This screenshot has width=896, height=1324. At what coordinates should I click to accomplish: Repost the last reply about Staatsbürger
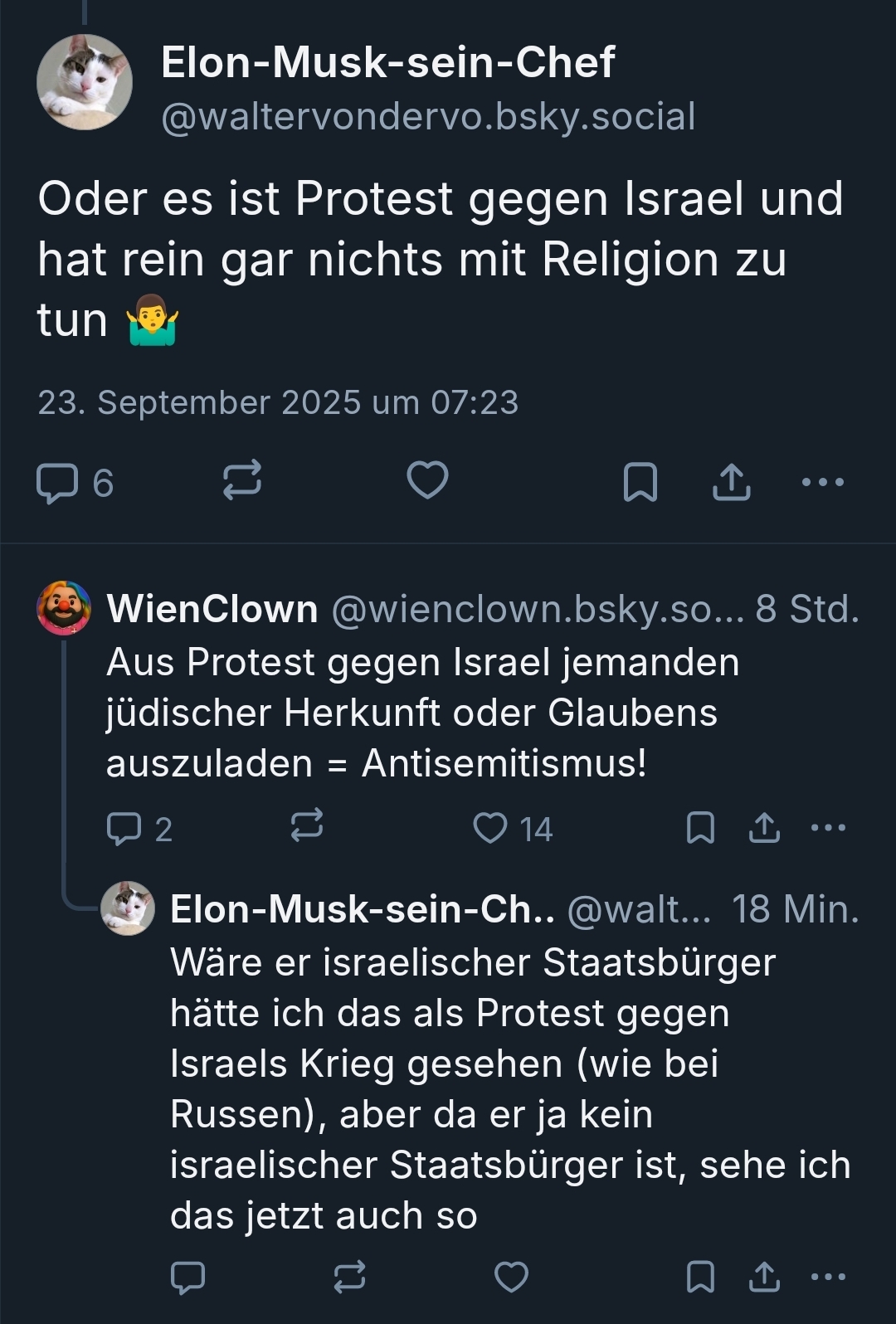pos(349,1278)
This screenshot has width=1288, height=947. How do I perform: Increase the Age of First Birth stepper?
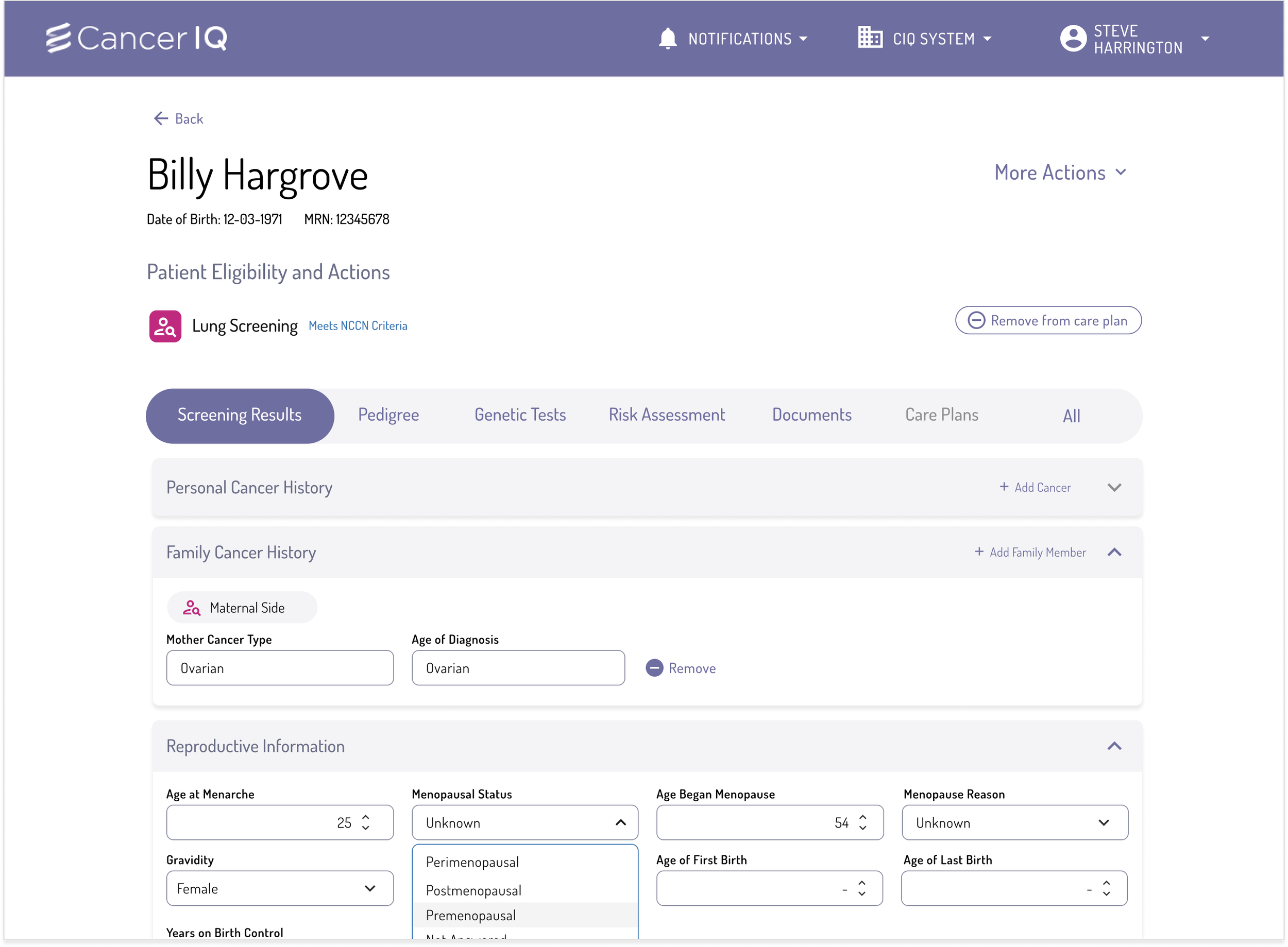pos(861,883)
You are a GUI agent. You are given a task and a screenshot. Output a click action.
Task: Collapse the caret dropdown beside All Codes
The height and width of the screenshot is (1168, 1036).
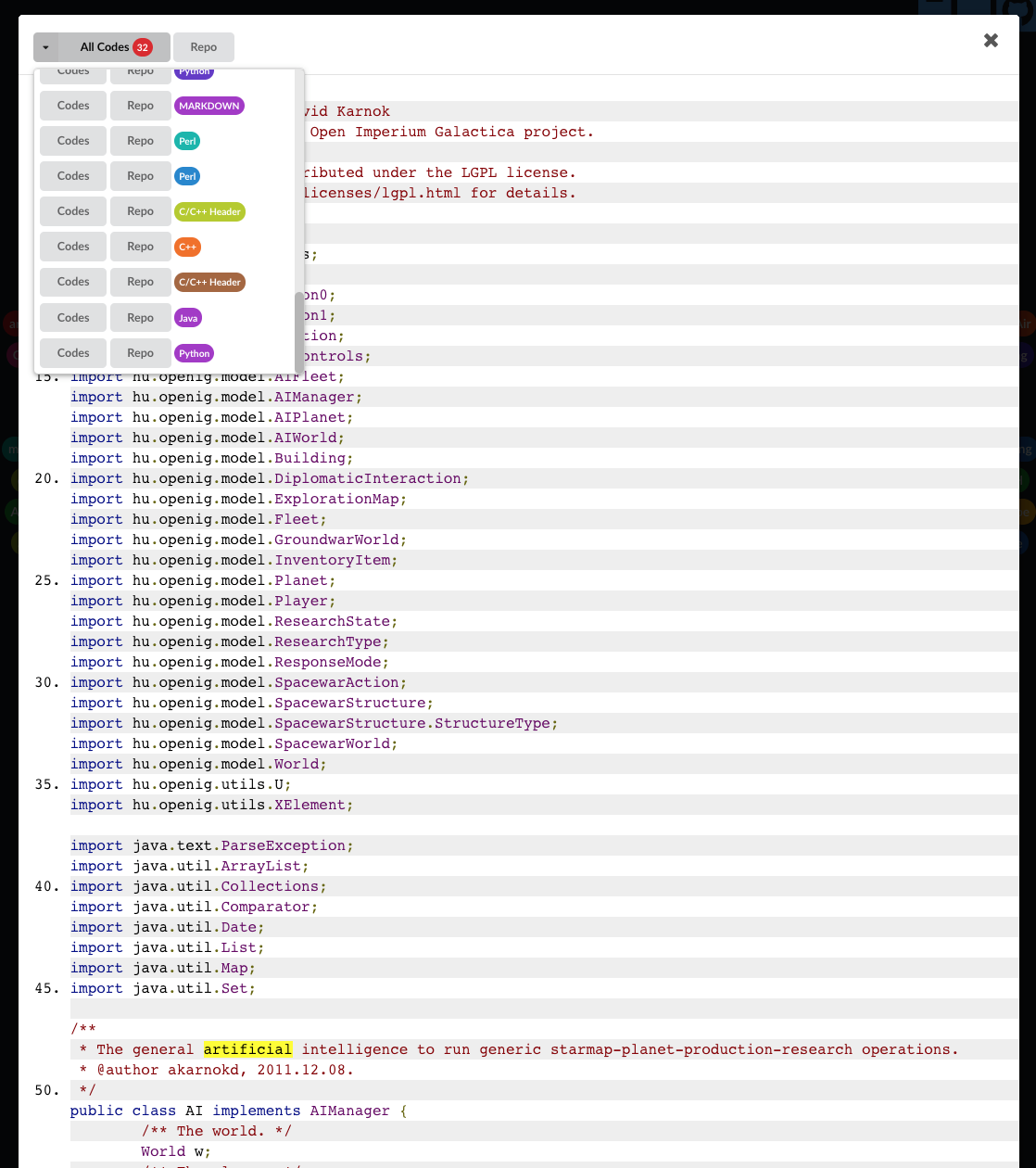pyautogui.click(x=45, y=47)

» **Description of the task**: Please rewrite the entries above, replacing "screenshot" with "image" and changing nothing else. Leave the pictures out.

» **Final answer**:
This image has width=896, height=1324. At what coordinates should I click to accomplish: Repost the last reply about Staatsbürger
pos(349,1278)
This image has width=1288, height=947. How do I perform: Increase the Age of First Birth stepper?
pos(861,883)
You are a GUI agent. You are given a task and a image. Output a click action.
Task: Collapse the caret dropdown beside All Codes
The height and width of the image is (1168, 1036).
pyautogui.click(x=45, y=47)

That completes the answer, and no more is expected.